Assim, o Juiz Corregedor da Central de Mandados, Antônio Augusto Galvão de França, acolheu o pedido da Defensoria e reconheceu a suspensão de todas as ordens de remoção, determinando o recolhimento de todos os mandados e cancelando a remoção marcada para 10/3.
Denúncia à Comissão Interamericana de Direitos Humanos
Na última semana, a Defensoria e a organização não-governamental Conectas encaminharam à Comissão Interamericana de Direitos Humanos (CIDH) uma denúncia em face do estado brasileiro, fundada em violações de direitos de pessoas em extrema situação de vulnerabilidade social que habitam a região conhecida como Cracolândia, na região central da Capital paulista.
O documento visa a resguardar, em meio ao recrudescimento da pandemia, a integridade de cerca de 375 famílias que atualmente habitam as quadras 37 e 38. “A região é objeto constante de intervenções por parte do poder público, bem como de projetos urbanísticos, os quais consideram iniciativas de requalificação urbana de bairros degradados com estímulo à valorização imobiliária, mas pouco ou quase nada contemplam no sentido de acolher e amparar seus moradores de baixa renda e, principalmente, de acolher e tratar as pessoas que fazem uso problemático de drogas e que ocupam suas ruas”, afirmam os signatários da petição. Pela Defensoria paulista, assinaram o documento os/as Coordenadores/as do Núcleo Especializado de Cidadania e Direitos Humanos, Fernanda Penteado Balera, Letícia Marquez de Avelar e Davi Quintanilha Failde de Azevedo, e do Núcleo Especializado de Habitação e Urbanismo, Vanessa Chalegre Andrade França, Allan Ramalho Ferreira e Rafael Negreiros Dantas de Lima.

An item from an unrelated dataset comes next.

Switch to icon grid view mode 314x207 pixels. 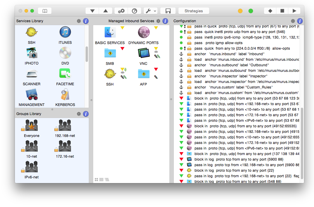tap(97, 180)
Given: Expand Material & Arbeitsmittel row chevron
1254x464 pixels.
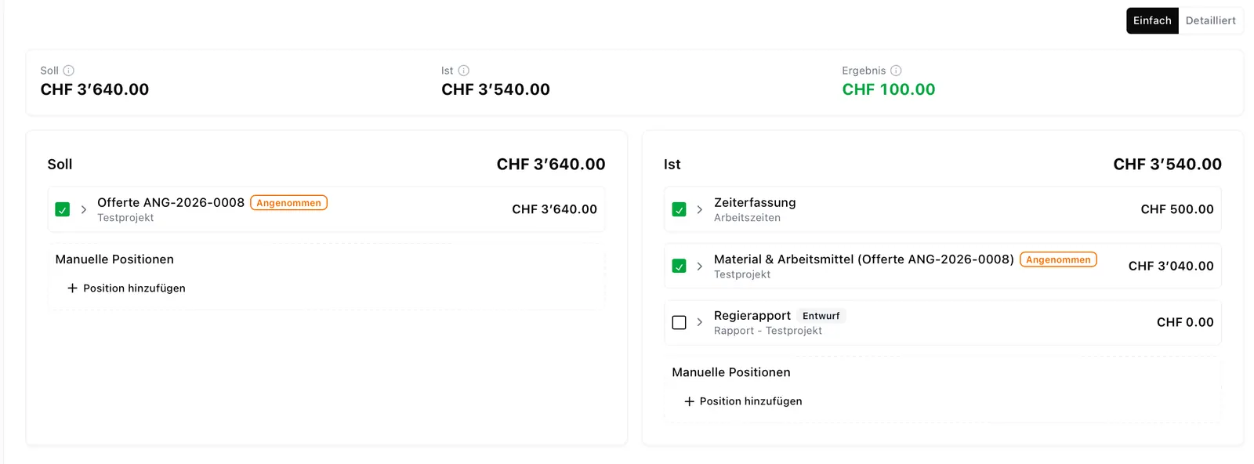Looking at the screenshot, I should click(x=700, y=266).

“A situação é, portanto, grave, já que a remoção das famílias irá acontecer sem que estejam planejadas as ações de habitação, assistência social e saúde que serão implementadas para cada um dos moradores, e apresentadas as metodologias de monitoramento, orçamento e cronograma de execução das respectivas ações”, pontuaram em outro trecho do texto enviado à comissão internacional.

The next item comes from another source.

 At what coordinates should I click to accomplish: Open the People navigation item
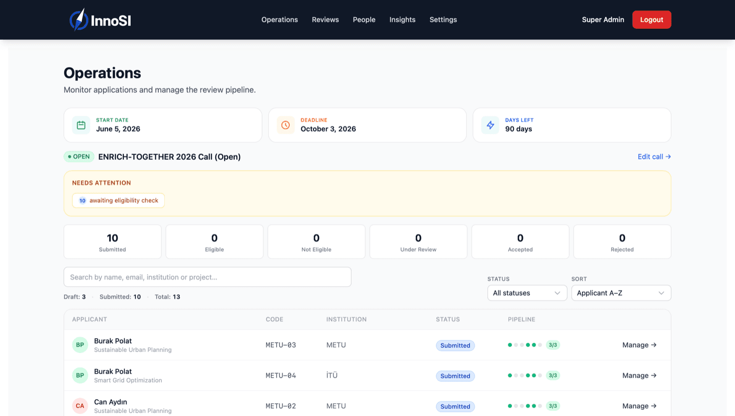(364, 19)
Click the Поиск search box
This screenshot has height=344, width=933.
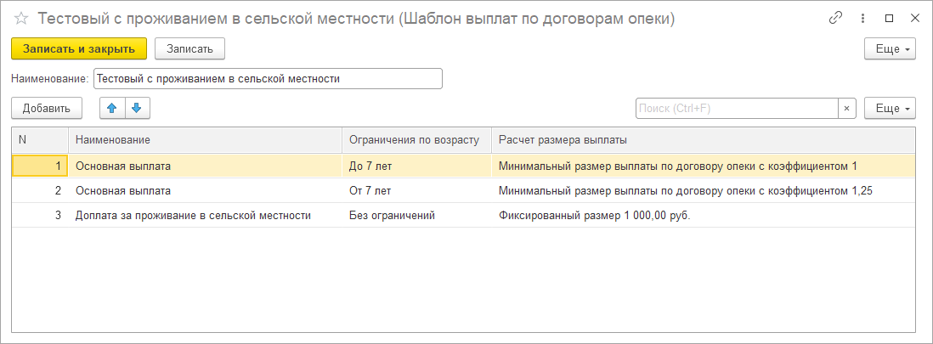[737, 109]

Na petição é solicitado que a CIDH conceda medidas cautelares determinando ao Estado do Brasil que adote todas as medidas necessárias para preservar a vida, integridade física, a dignidade e os bens dos moradores do local, especialmente de crianças, imigrantes, idosos, mulheres, pessoas com deficiência e migrantes; suspenda imediatamente as ordens de remoção forçada das famílias que habitam as quadras 37 e 38 e da população em situação de rua ali instalada até que seja comprovada a existência do devido planejamento adequado para sua execução mediante prévio atendimento habitacional, assistencial e de saúde das famílias, especialmente as populações vulneráveis (idosos, crianças e pessoas com deficiência) e que seja comprovada a convocação de número adequado servidores públicos dos mais diversos setores envolvidos (psicologia, assistência social, assistência jurídica, assistência à criança, assistência ao idoso, assistência à pessoa com deficiência, trabalho, habitação etc.) para o acompanhamento e orientação prévios. Pedem também que a Comissão assegure que pessoas já removidas compulsoriamente tenham acesso ao atendimento habitacional, de assistência social e de saúde, conforme cadastros realizados pelo poder público.
O Brasil é signatário da Convenção Americana de Direitos Humanos e sujeito à jurisdição da Corte Interamericana de Direitos Humanos. A Comissão, por sua vez, é seu órgão processante, responsável por analisar denúncias encaminhadas e determinar eventuais medidas cautelares de urgências.